Whenever any patent is, through error without any deceptive intention, deemed wholly or partly inoperative or invalid, by reason of a defective specification or drawing, or by reason of the patentee claiming more or less than he had a right to claim in the patent, the Commissioner shall, on the surrender of such patent and the payment of the fee required by law, reissue the patent for the invention disclosed in the original patent, and in accordance with a new and amended application, for the unexpired part of the tern of the original patent.

[7] Section 1.175(a) states that the reissue declaration must identify the changes by, among other things:

(3) When it is claimed that such patent is inoperative or invalid "by reason of the patentee claiming more or less than he had the [sic] right to claim in the patent," distinctly specifying the excess or insufficiency in the claims.

* * * * * *

(5) Particularly specifying the errors relied upon, and how they arose or occurred.

[8] I do not need to address Surgin's argument that, assuming arguendo that claim 15 should be compared with the ten original claims, Site's disclosure was nonetheless inadequate.

[9] For example, in support of its position that the first change identified by Surgin does not alter the scope of the claim, Site points to the affidavit of Mossadeq Houssain, who states that one skilled in the art would know that "communication" and "fluid communication" mean the same thing. In response, Surgin acknowledges that "communication" and "fluid communication" may be used synonymously if the embodiment is a "diaphragm" type vacuum pump like that described in Cook's preferred embodiment, but argues that the terms are not synonymous for peristaltic type vacuum pumps such as those disclosed in the Steppe patent. See Surgin's Original Reply, at 8-9. This type of dispute is not appropriately resolved at the summary judgment stage.

[10] Section 1414.03 of the MPEP similarly states: Any change or departure from the original specification or claims represents an `error' in the original patent under 35 U.S.C. § 251 and must be addressed in the original, or supplemental reissue oath or declaration.

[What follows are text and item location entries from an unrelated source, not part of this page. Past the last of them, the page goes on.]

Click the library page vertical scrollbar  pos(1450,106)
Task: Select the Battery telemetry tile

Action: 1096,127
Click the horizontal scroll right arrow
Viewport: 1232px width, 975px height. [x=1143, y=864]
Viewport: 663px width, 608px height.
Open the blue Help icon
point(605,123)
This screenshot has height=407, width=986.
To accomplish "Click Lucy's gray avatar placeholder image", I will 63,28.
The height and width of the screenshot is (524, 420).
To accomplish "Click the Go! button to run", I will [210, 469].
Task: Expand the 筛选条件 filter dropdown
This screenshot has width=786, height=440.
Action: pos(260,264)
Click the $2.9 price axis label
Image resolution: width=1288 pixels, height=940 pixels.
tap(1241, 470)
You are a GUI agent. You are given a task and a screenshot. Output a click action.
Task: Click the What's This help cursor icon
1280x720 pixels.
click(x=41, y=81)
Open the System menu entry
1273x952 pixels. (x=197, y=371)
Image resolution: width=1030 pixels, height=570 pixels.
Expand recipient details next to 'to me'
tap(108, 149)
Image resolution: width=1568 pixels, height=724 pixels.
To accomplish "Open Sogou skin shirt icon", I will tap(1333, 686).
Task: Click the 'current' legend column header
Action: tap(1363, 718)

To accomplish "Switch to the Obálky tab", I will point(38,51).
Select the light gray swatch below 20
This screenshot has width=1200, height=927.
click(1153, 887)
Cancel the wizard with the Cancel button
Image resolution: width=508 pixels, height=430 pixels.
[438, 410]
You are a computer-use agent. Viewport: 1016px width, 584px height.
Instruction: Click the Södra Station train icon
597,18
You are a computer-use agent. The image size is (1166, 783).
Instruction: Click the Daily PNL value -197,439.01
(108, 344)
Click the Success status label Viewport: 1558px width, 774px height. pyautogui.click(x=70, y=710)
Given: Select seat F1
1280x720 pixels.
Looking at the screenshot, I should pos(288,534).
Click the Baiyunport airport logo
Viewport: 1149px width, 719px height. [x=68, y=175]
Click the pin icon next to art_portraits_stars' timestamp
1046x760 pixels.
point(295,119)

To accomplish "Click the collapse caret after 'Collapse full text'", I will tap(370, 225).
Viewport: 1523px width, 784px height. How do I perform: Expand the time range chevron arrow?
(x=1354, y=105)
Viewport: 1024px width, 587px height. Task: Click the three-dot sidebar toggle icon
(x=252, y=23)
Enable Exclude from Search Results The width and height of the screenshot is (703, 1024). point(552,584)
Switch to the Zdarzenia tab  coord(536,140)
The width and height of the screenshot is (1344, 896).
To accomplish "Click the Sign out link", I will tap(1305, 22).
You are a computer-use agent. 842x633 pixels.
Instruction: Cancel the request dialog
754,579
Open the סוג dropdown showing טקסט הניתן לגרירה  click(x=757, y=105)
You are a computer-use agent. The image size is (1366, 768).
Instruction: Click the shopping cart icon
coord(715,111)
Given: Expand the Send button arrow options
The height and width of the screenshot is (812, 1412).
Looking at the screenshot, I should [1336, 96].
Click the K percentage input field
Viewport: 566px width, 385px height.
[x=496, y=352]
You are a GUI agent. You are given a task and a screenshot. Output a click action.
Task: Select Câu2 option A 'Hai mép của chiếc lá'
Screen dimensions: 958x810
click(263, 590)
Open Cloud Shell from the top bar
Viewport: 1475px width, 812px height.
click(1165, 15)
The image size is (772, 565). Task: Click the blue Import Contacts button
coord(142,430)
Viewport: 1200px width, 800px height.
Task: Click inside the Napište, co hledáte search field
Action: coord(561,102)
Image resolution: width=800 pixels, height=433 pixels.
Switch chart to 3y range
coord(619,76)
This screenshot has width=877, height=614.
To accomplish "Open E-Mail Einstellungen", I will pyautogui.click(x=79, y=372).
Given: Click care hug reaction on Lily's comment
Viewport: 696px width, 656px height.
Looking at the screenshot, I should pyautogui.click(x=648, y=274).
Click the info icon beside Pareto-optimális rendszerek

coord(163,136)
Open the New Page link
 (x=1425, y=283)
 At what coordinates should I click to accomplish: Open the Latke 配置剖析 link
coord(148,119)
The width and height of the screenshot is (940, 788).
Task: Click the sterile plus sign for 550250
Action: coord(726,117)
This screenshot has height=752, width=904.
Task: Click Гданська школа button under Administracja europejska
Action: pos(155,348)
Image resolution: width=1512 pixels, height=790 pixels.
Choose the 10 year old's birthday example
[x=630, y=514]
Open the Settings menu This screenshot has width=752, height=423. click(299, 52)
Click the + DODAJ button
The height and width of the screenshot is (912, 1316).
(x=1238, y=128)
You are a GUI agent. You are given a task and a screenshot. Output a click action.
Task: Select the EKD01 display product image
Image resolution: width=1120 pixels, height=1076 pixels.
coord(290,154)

[11] The declarations are not set forth in the Federal Circuit opinion, but can be found in the district court opinion at 707 F. Supp. 1547, 1558-59 (N.D.Cal.1989).

[12] The declaration stated that, subsequent to the issuance of the original patent, "the applicant has, in connection with the prosecution of corresponding foreign patent applications, been made aware of prior art relevant to patentability not previously considered by the Patent Office, which prior art might cause the Examiner to deem the original patent wholly or partly inoperative or invalid." The declaration further stated that, "to the extent the amendment might be deemed to correct errors in the original patent, such errors arose without any deceptive intent or purpose upon the part of said applicant." Quoted in Keller, 642 F.2d at 420-21.